Newspaper Revitalization Act: A Nice Term for Bailout?

Today, I read an article and saw the above video about Democratic Senator Benjamin Cardin’s new bill called the Newspaper Revitalization Act. The bill proposes allowing newspapers to restructure as non-profits. They would be held to a new standard, however, and would be prohibited from making political endorsements.

Apparently, according to the article, “advertising and subscription revenue would be tax exempt, and contributions to support news coverage or operations could be tax deductible . . .

Cardin's office said his bill was aimed at preserving local and community newspapers, not conglomerates which may also own radio and TV stations. His bill would also let a non-profit buy newspapers owned by a conglomerate.

‘We are losing our newspaper industry,’ Cardin said. ‘The economy has caused an immediate problem, but the business model for newspapers, based on circulation and advertising revenue, is broken, and that is a real tragedy for communities across the nation and for our democracy.’”

* _What you will do_
1. According to the post on the Newspaper Revitalization Act, what would newspapers restructured as non-profits be barred from doing?
2. Write the next part of the post on the Newspaper Revitalization Act, picking up after its final sentence.
The entries that come after the post on the Newspaper Revitalization Act have no connection to it.

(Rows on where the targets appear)

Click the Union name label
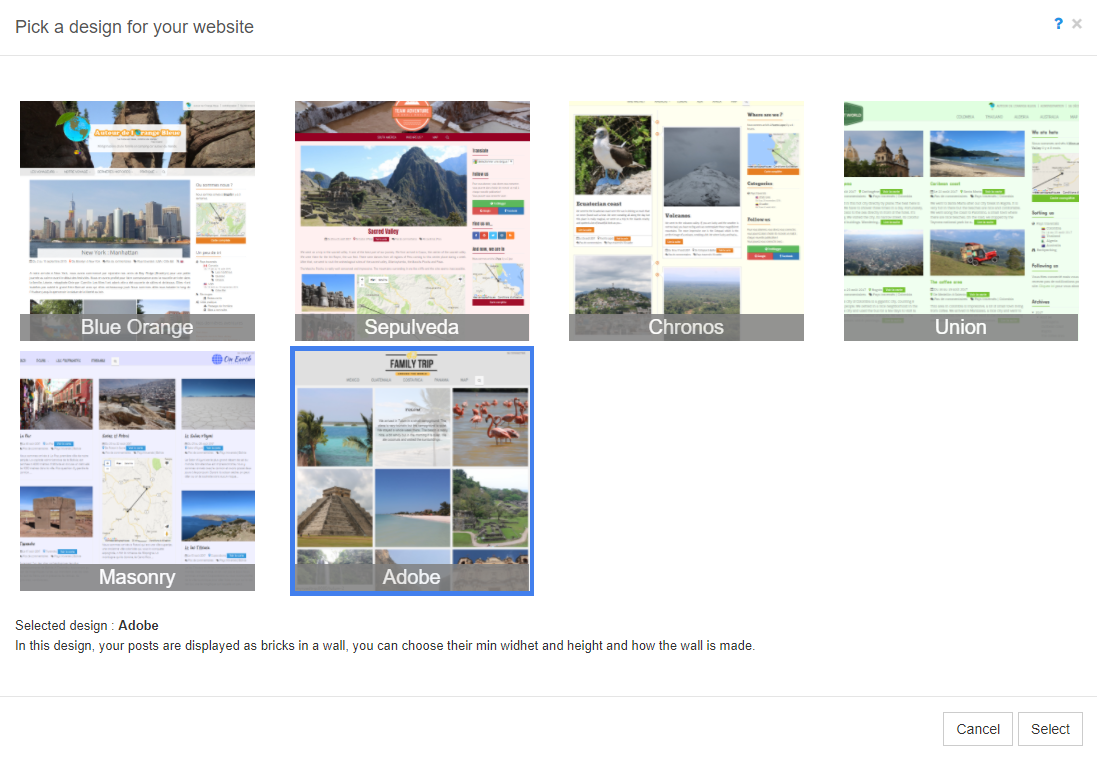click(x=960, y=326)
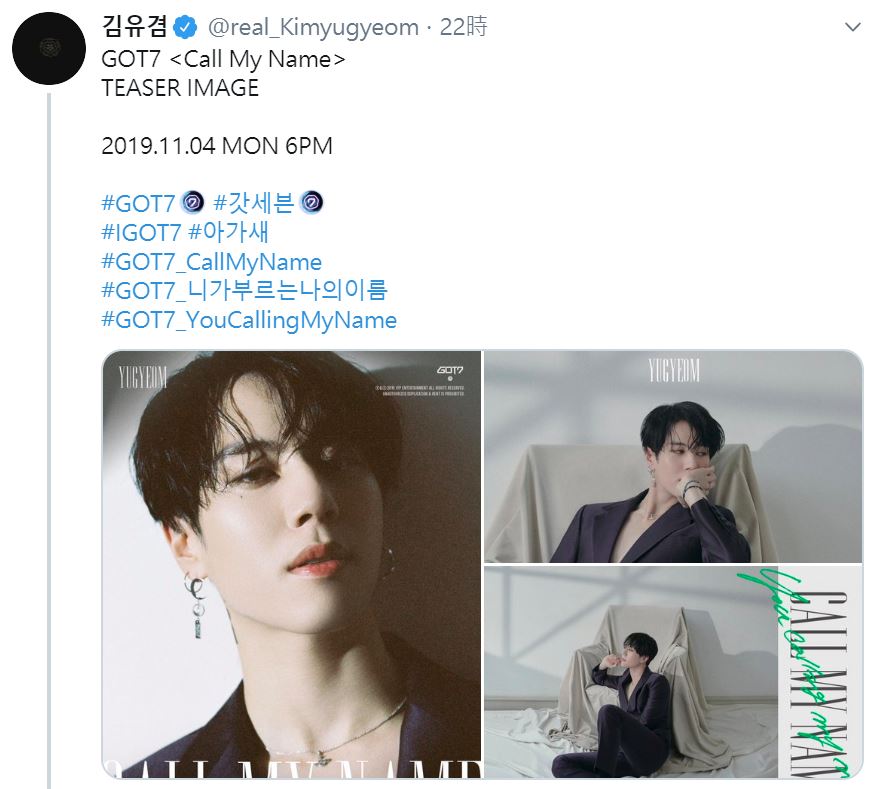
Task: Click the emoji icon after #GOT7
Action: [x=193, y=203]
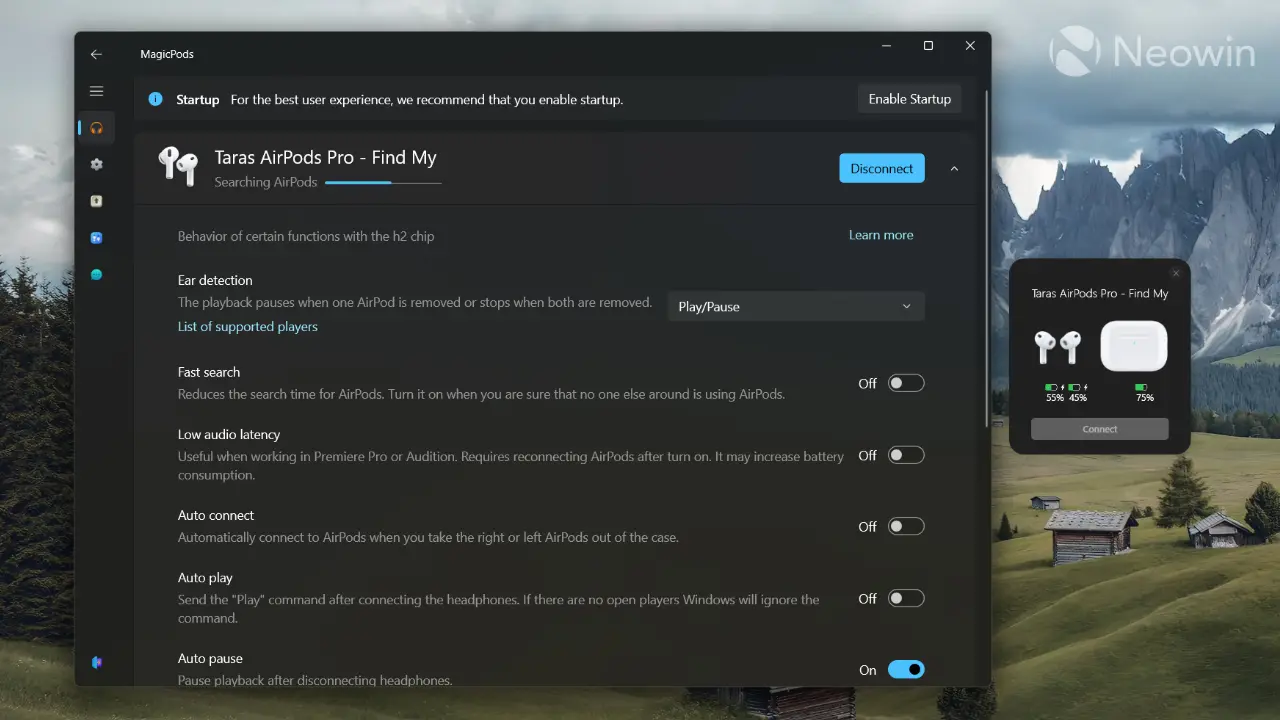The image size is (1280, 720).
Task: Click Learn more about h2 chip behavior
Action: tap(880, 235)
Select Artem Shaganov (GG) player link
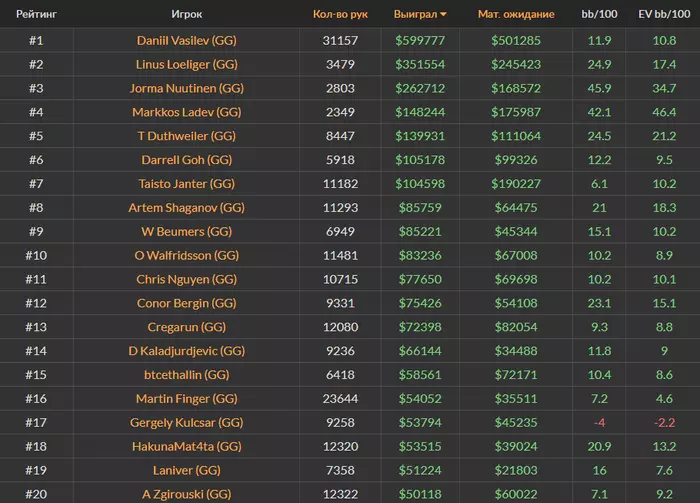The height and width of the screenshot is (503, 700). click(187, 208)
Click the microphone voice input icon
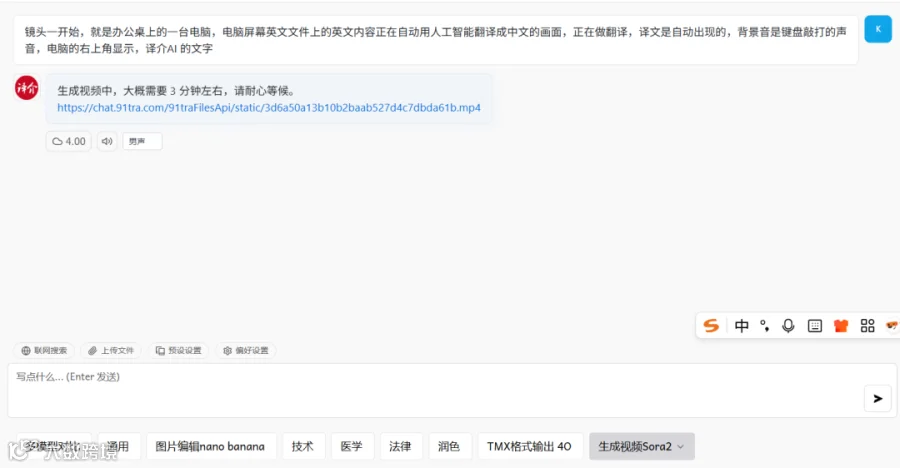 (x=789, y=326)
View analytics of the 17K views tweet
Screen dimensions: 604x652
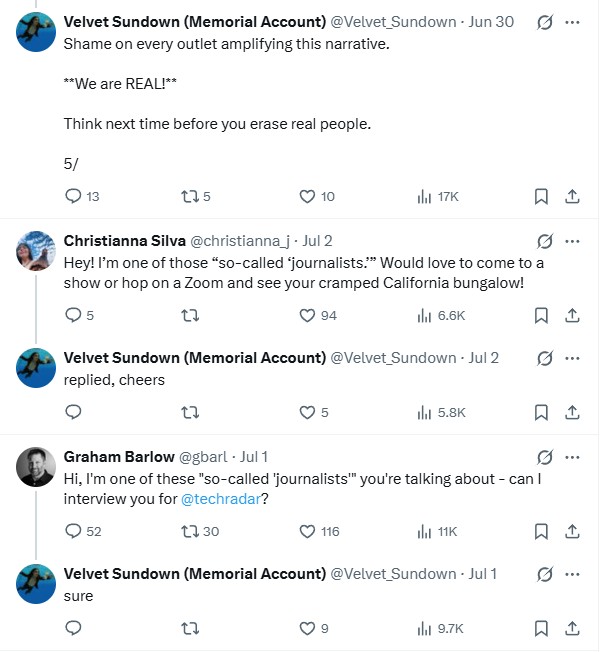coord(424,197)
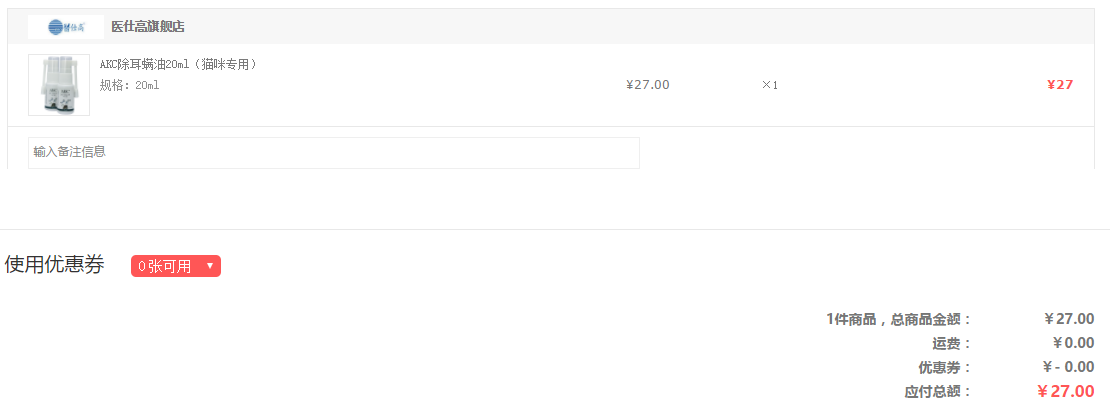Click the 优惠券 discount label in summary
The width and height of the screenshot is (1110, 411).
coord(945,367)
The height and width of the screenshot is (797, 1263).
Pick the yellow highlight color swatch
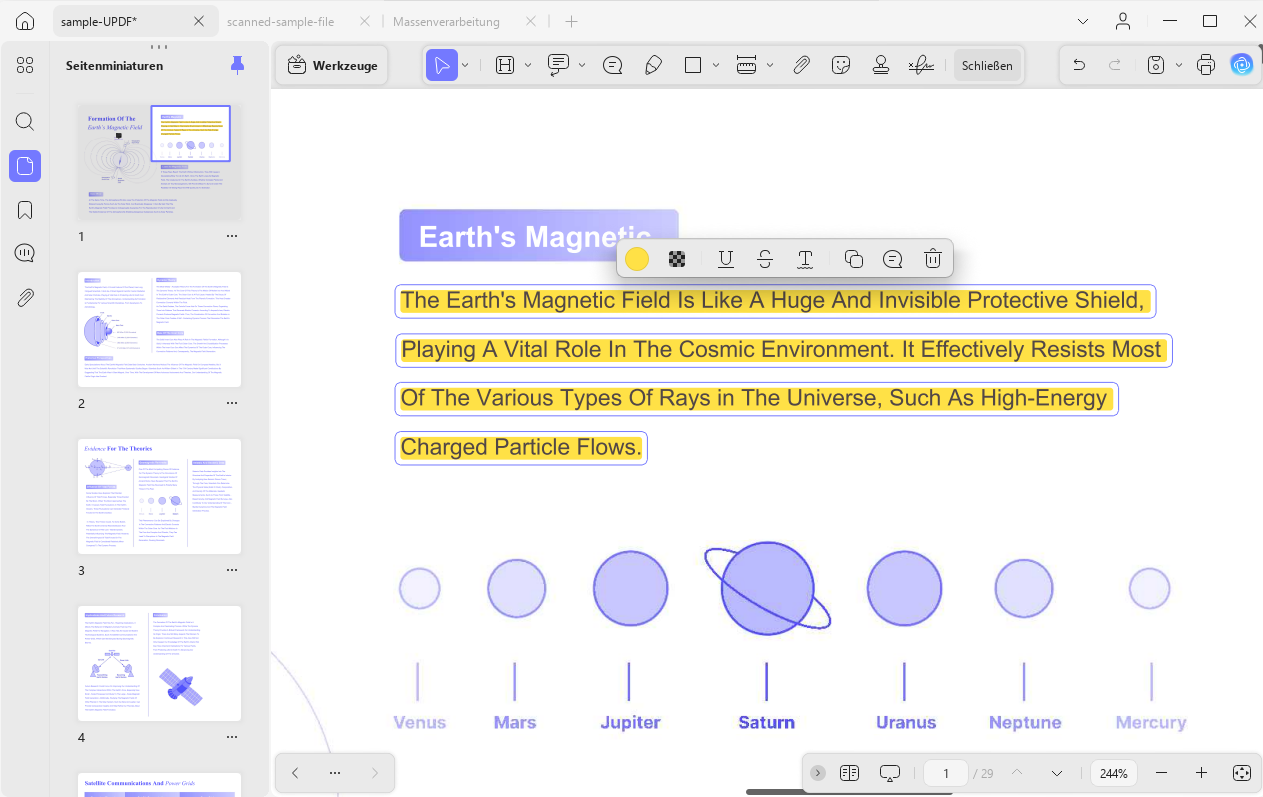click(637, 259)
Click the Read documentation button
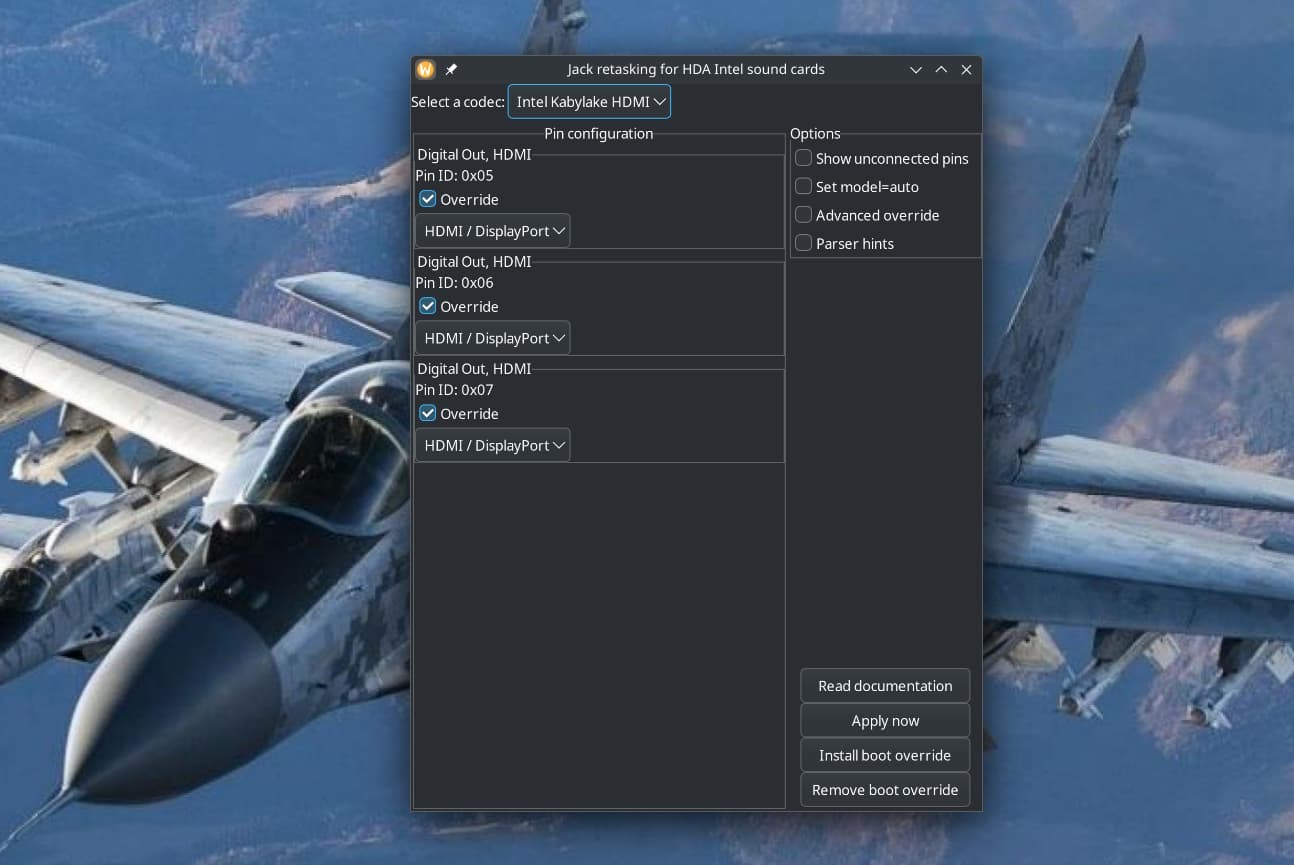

* _Answer list_
1. Making political endorsements.

2.
The article caught my eye because my friend recently lost his job at the local newspaper. He has a few weeks to figure out what to do but, he knew it was inevitable.

Is this really a good idea? I have a few questions, concerns, and comments:

• Many local newspapers don’t have much to offer outside of coupons and pictures of our kids at the local sporting events. When our kids end up in the paper, we get a call from organizations preying on our parental pride trying to sell us framed pages of the article for 60 bucks. If that’s what the bill protects, I couldn’t care less.
• Does anyone really read the paper anymore for good news? I mean, sure, it feels good in your hands with a cup of coffee but does it really cause us to think?
• Might this be the opportunity for the free enterprise system to do it’s thing and allow everyone to overcome, adapt, and survive?
• Journalism has been weak in the local newspaper business for years. No one wants to rock the boat because sales suck. The best news is found faster and easier on the internet. Won’t this further perpetuate the problem of sucky journalism?
• Many local newspapers print news I read on a blog two weeks prior. Enough. Gutenberg would be Google’s CEO today.
• In the “old days” the thing that made a newspaper great was the good ol’ free speech element. What will the non-profit status do to that constitutional right?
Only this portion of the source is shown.